## WHAT THIS TASK INVOLVES
Locate the line bearing "2570x1456 pixels." in the material below, then reproduce it and each following line up to and including the line bearing "Click the My Team section icon".
(DATASET RECORDS Opens)
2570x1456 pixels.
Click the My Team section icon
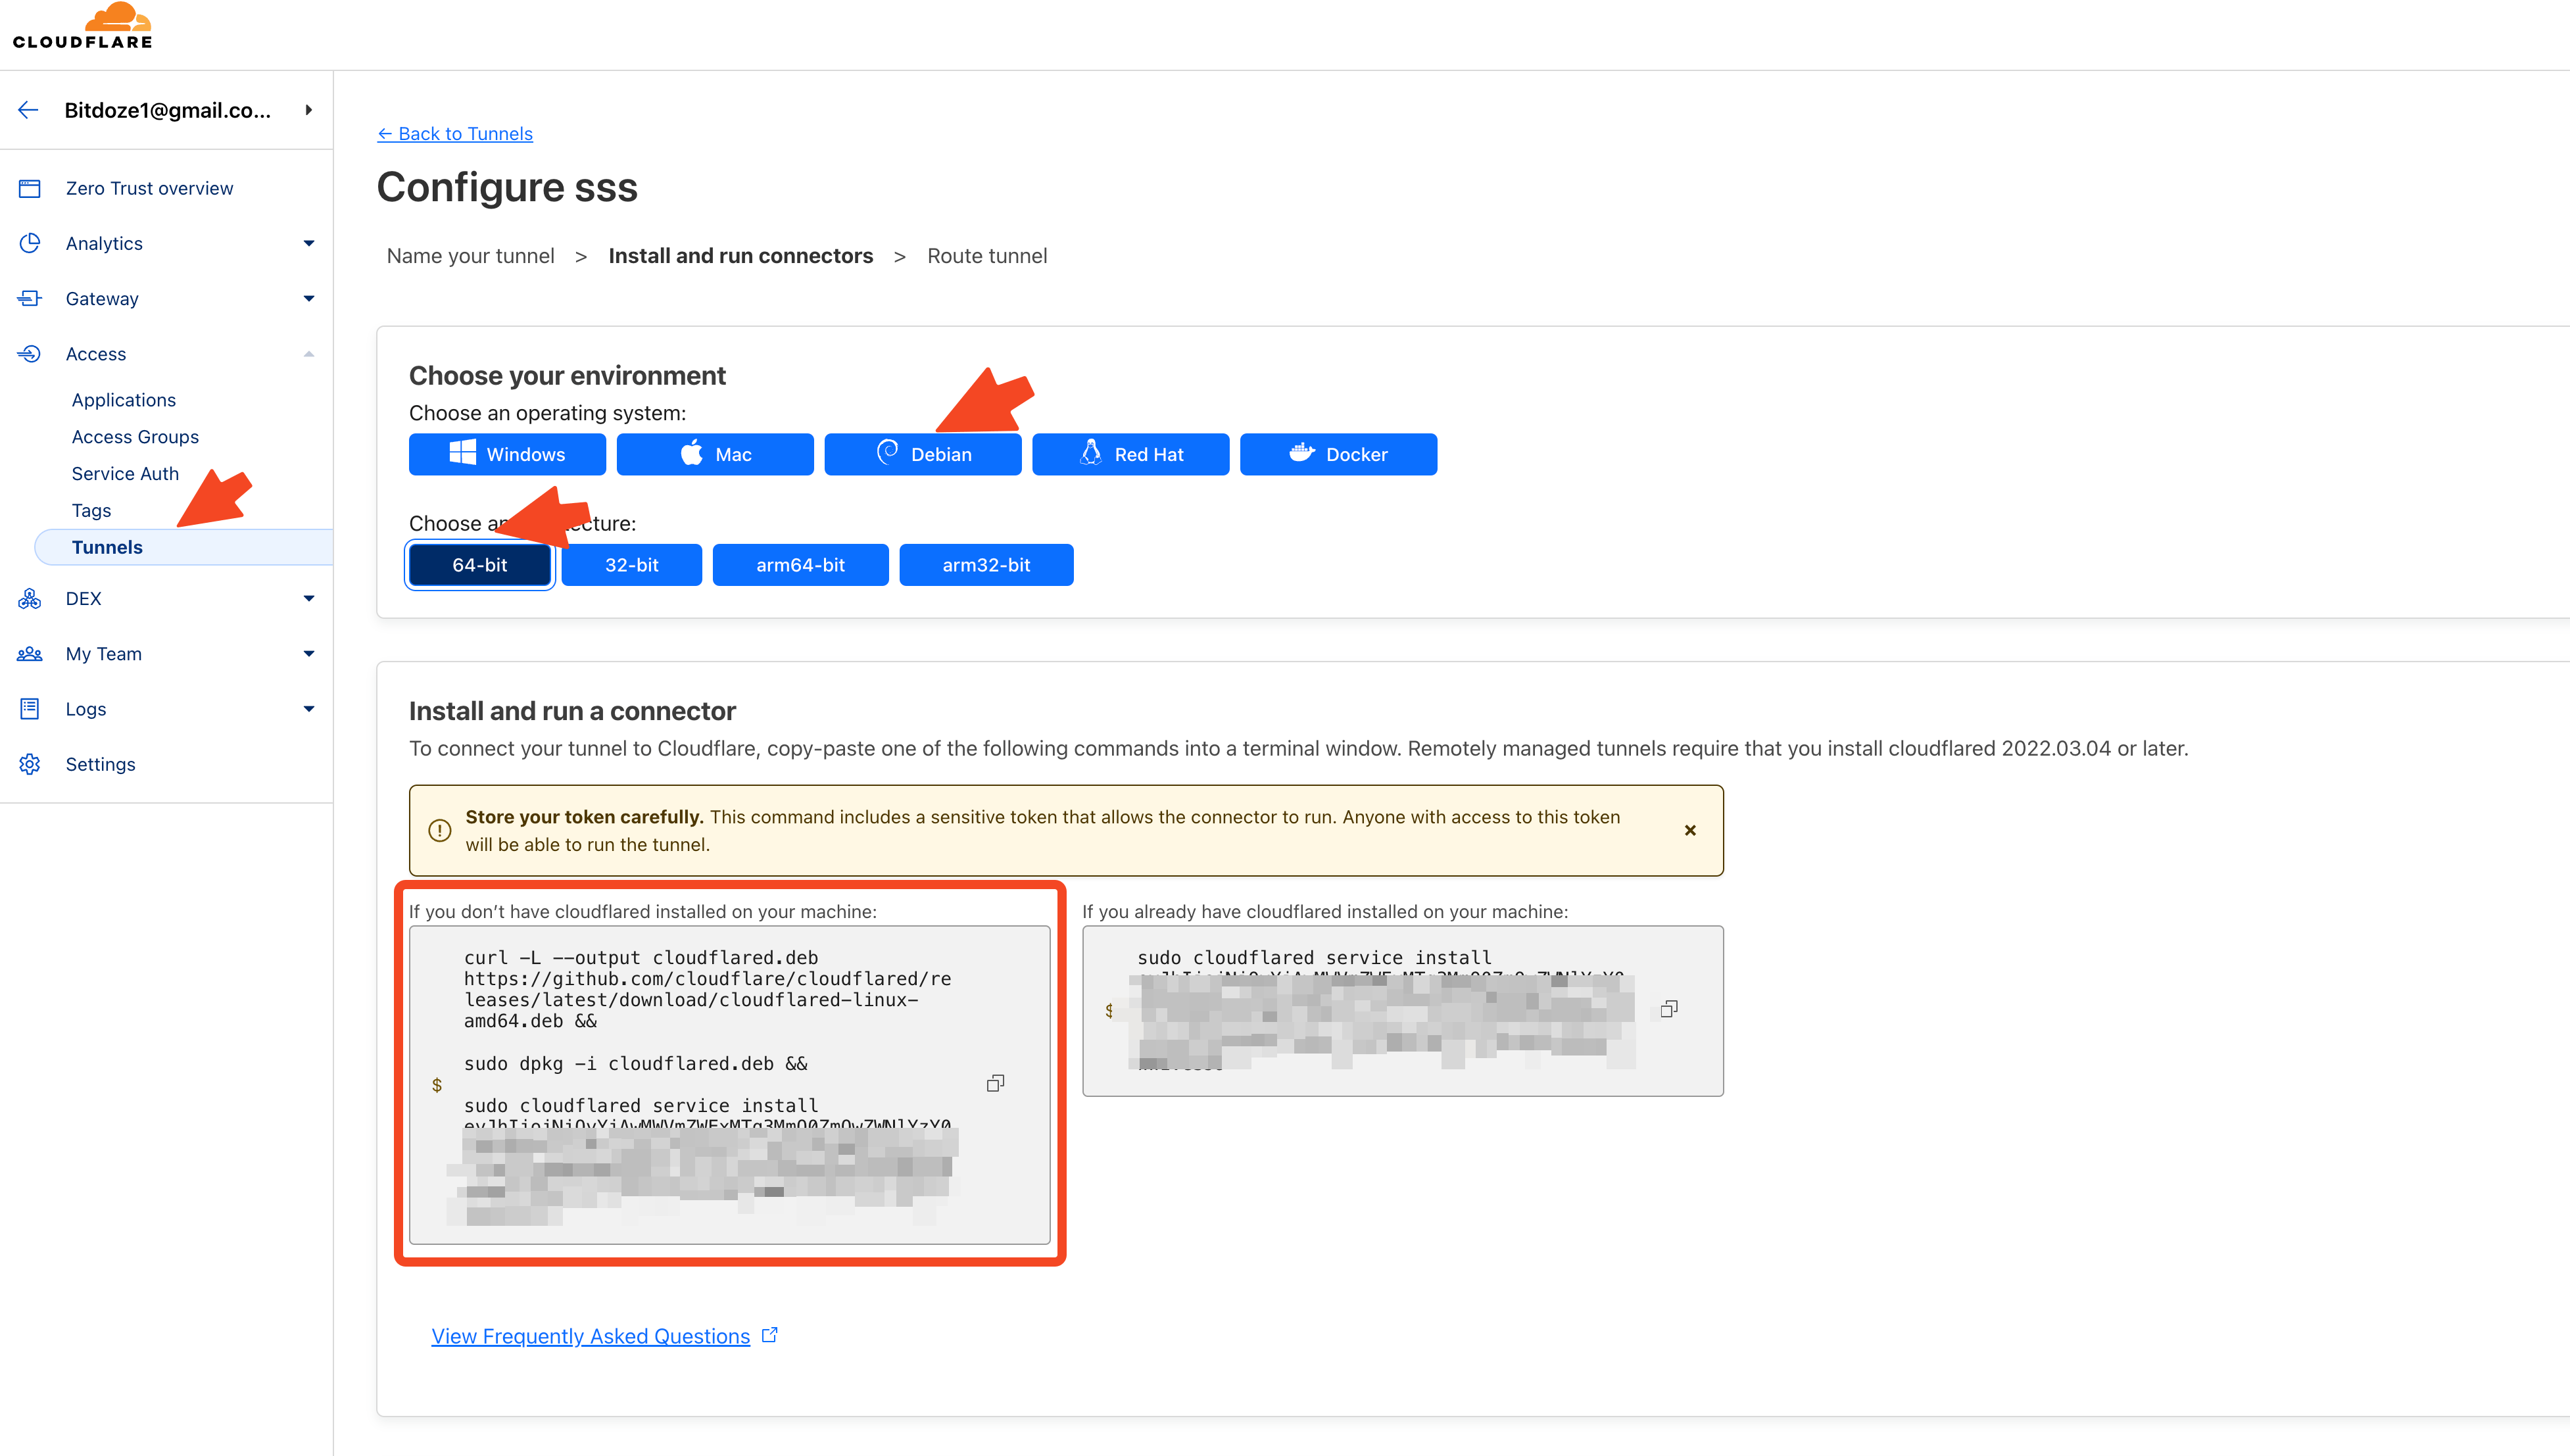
(DATASET RECORDS Closes)
(DATASET RECORDS Opens)
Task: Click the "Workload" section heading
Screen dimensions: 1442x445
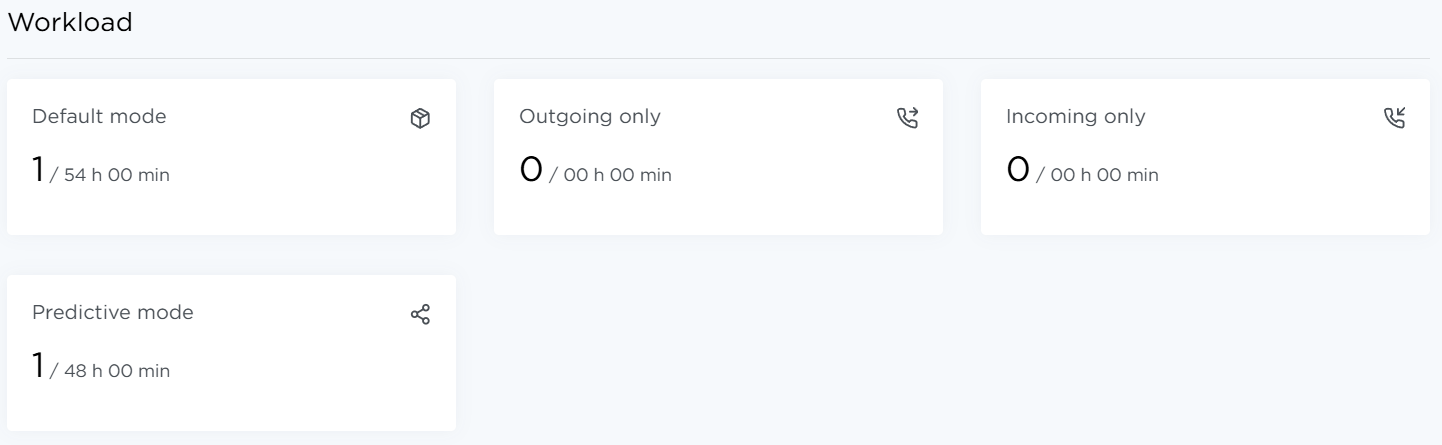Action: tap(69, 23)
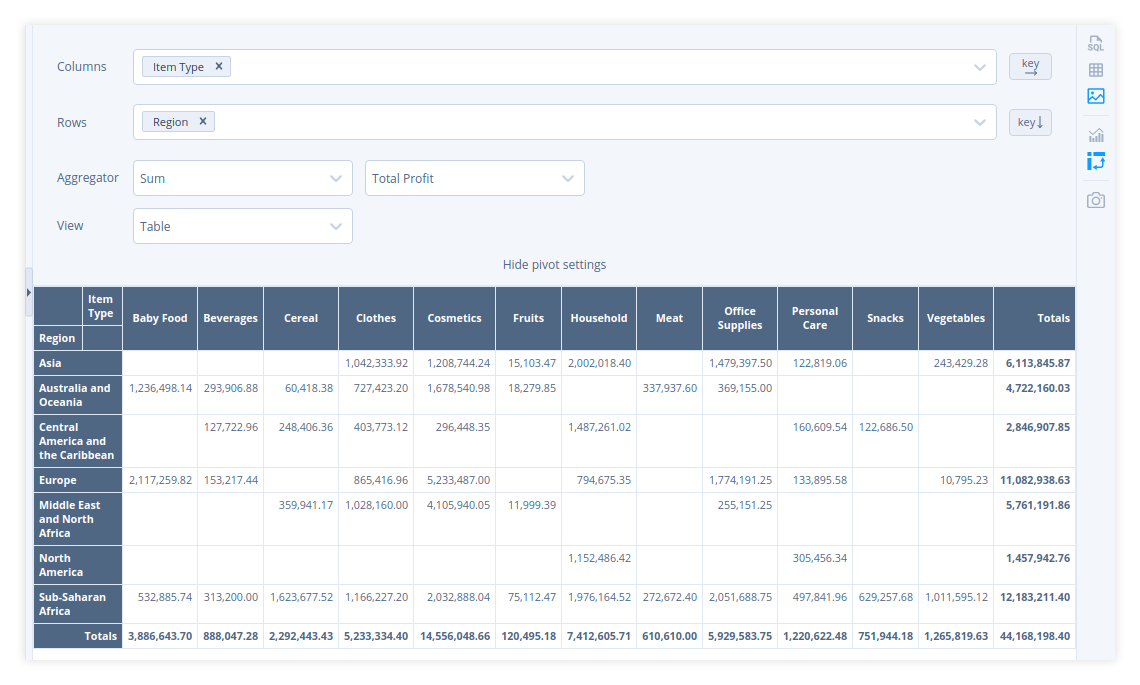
(DATASET RECORDS Closes)
(DATASET RECORDS Opens)
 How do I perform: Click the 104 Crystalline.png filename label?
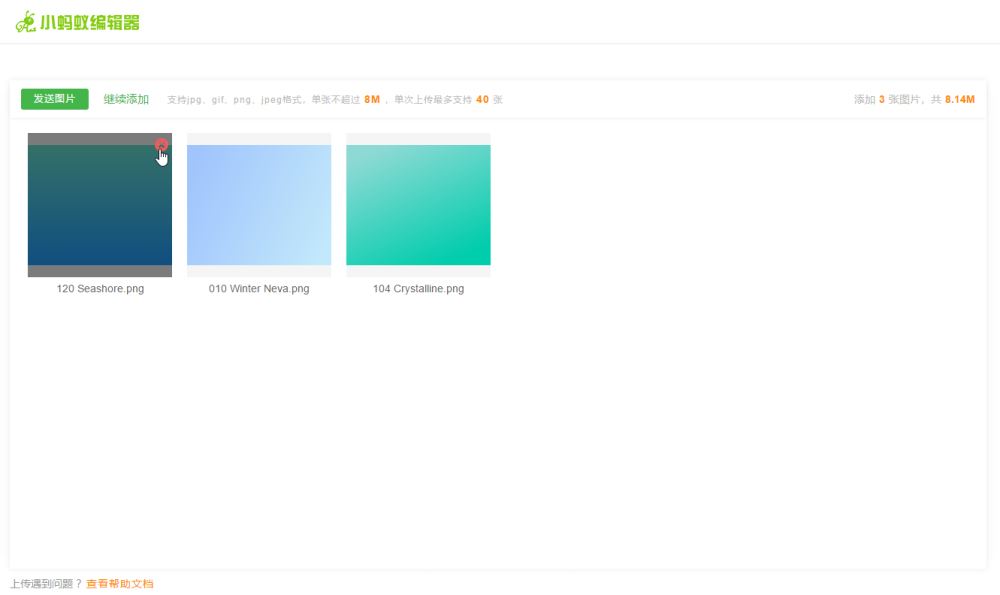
(DATASET RECORDS Closes)
## SOLUTION TO THIS EXERCISE
2570x1456 pixels.
Click the My Team section icon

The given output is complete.